Directions -
Beginning with the line containing "This screenshot has width=798, height=532." and going on through the line containing "This screenshot has width=476, height=461.", the lines below are to be returned exactly, pictures excluded and nothing added.

Working data -
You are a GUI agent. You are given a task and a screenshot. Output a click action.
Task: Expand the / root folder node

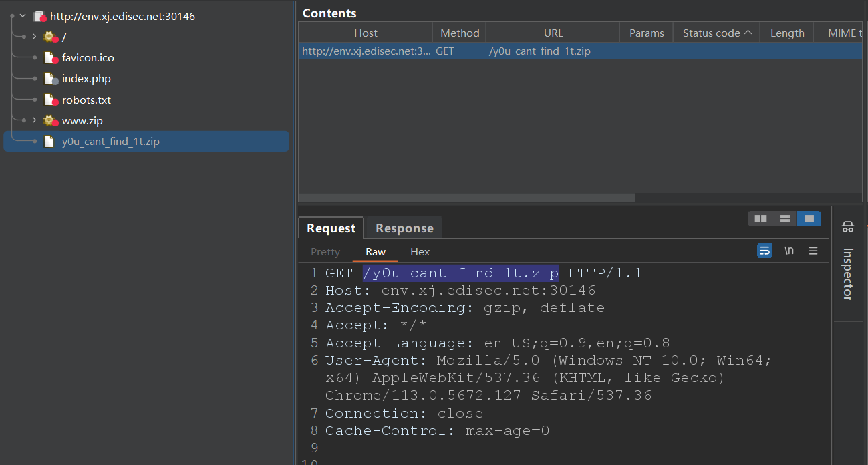[x=34, y=37]
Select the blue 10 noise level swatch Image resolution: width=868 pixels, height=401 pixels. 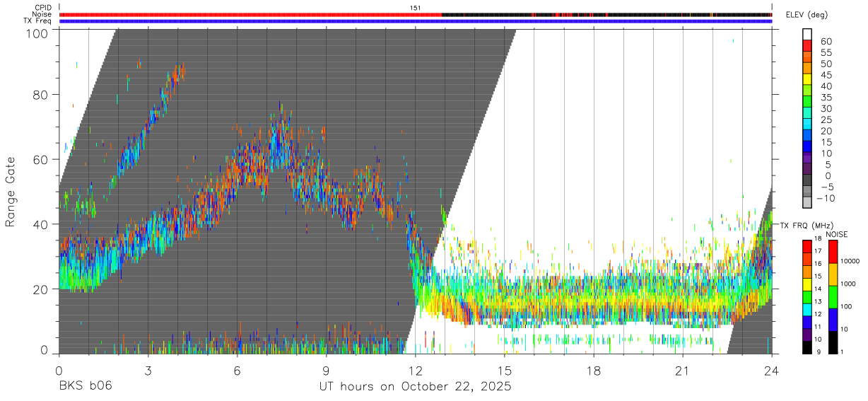(833, 320)
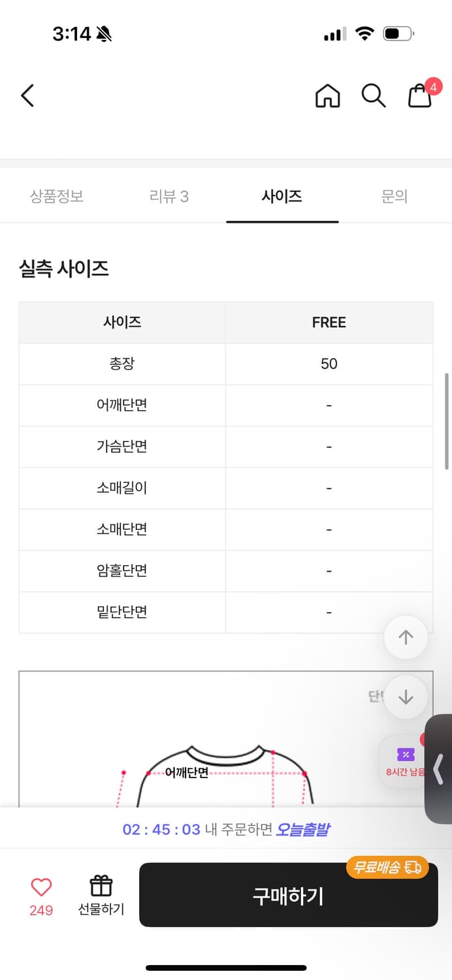Tap the scroll-down arrow button
Screen dimensions: 452x980
[406, 697]
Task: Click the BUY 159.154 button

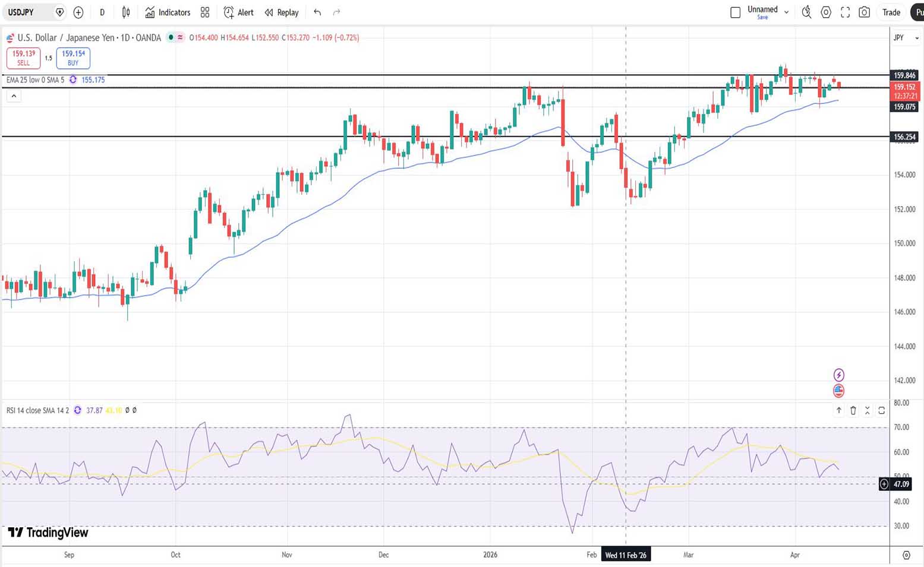Action: 73,58
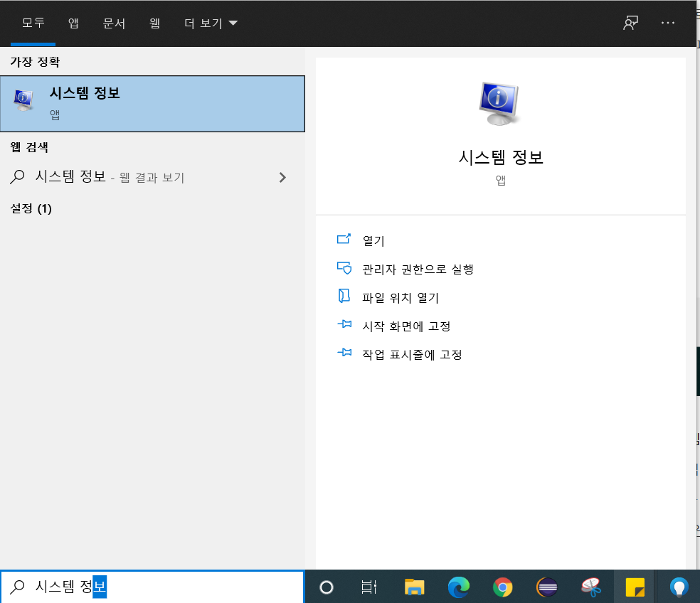Click the ellipsis options menu at top right
Viewport: 700px width, 603px height.
pos(667,22)
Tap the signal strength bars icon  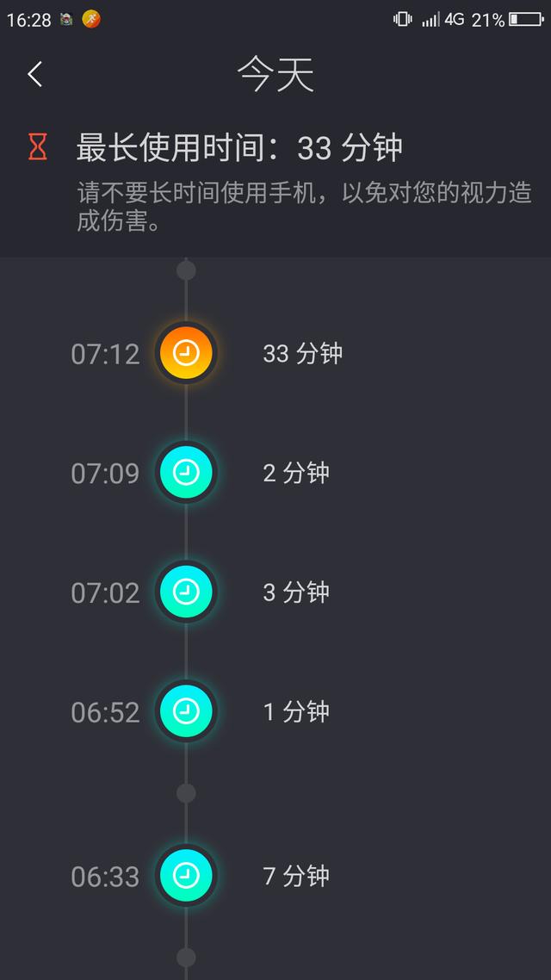click(x=430, y=19)
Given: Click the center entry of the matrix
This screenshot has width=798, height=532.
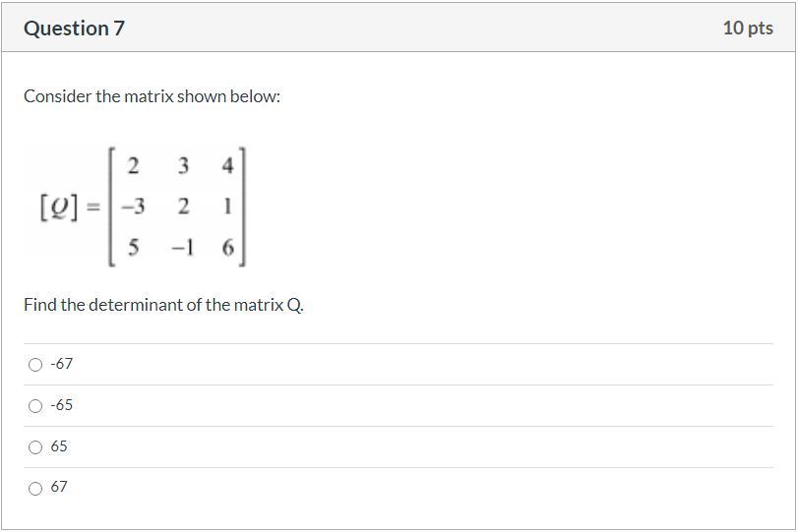Looking at the screenshot, I should (183, 207).
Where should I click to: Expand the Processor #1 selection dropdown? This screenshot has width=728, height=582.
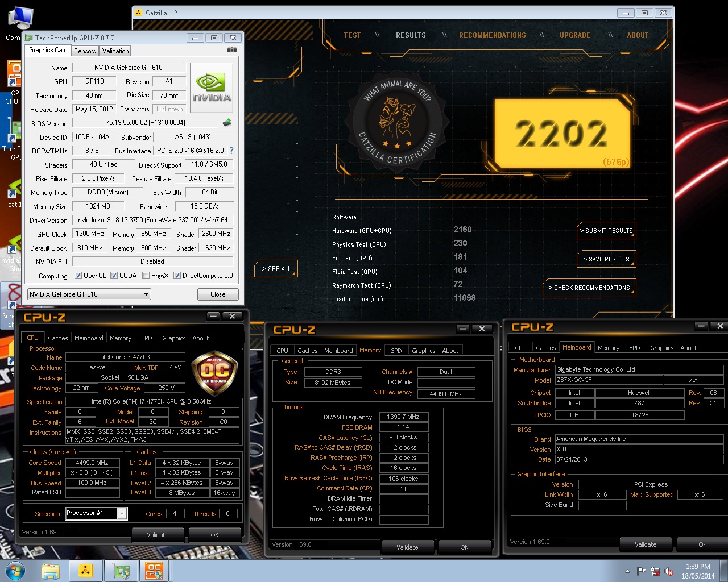coord(122,513)
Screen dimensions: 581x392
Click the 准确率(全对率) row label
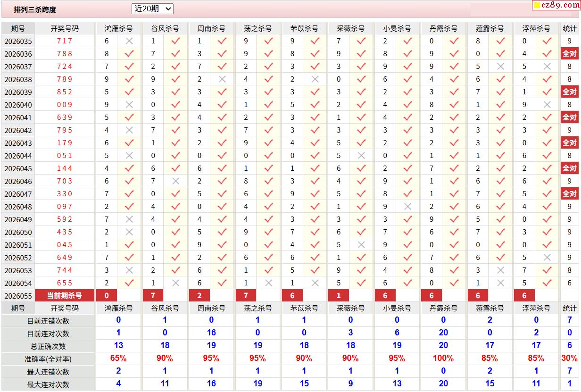point(48,359)
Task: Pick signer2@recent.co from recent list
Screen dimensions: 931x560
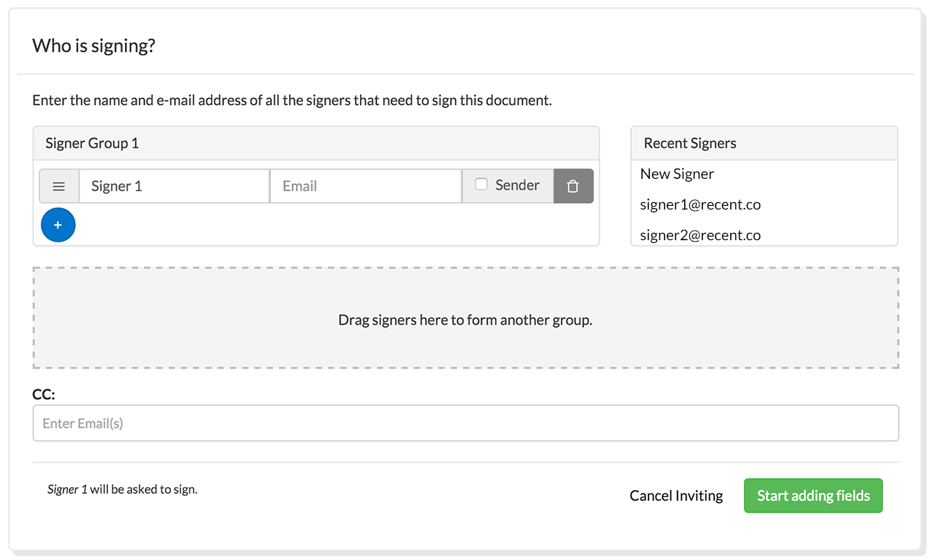Action: coord(700,235)
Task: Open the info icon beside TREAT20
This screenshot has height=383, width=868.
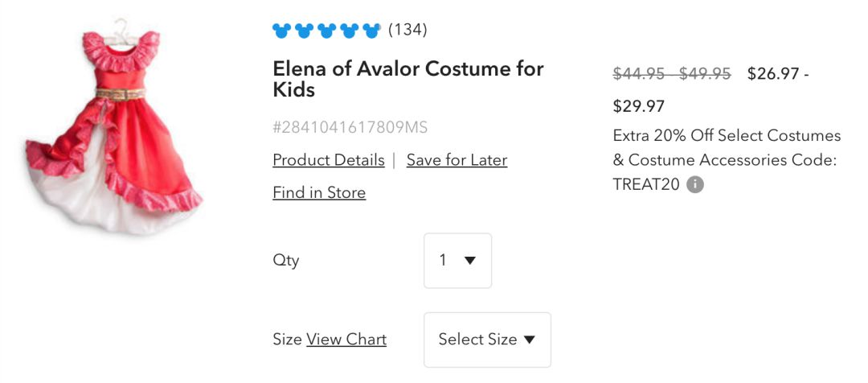Action: click(695, 184)
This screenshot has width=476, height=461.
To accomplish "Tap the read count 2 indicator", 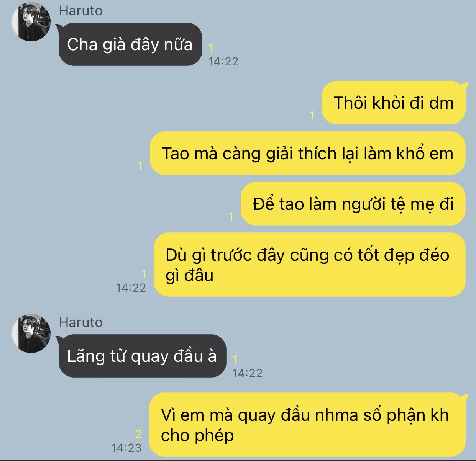I will click(x=138, y=434).
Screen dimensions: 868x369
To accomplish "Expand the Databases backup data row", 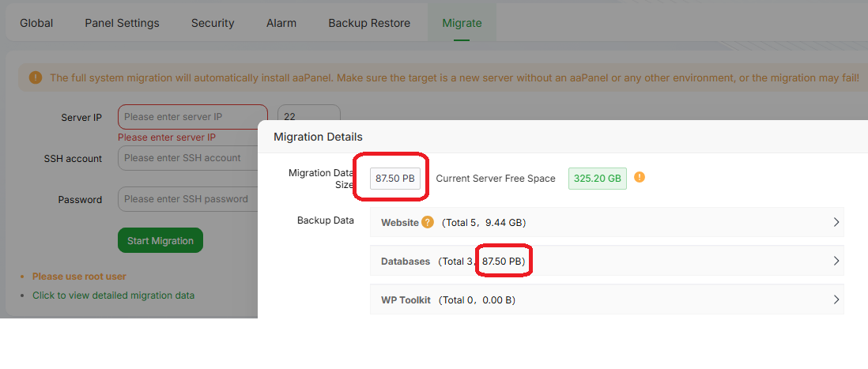I will coord(836,261).
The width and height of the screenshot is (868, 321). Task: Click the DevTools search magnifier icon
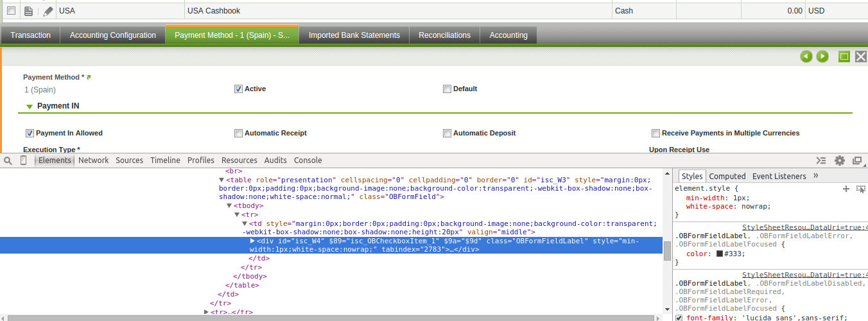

Problem solution -
This screenshot has width=798, height=532.
Looking at the screenshot, I should (183, 207).
Where should I click to: Expand the Processor #1 selection dropdown? This screenshot has width=728, height=582.
coord(122,513)
Screen dimensions: 581x392
Click the 准确率(全对率) row label
point(48,359)
Task: Pick signer2@recent.co from recent list
Screen dimensions: 931x560
Action: coord(700,235)
Task: Open the info icon beside TREAT20
This screenshot has height=383, width=868.
Action: click(695, 184)
This screenshot has width=476, height=461.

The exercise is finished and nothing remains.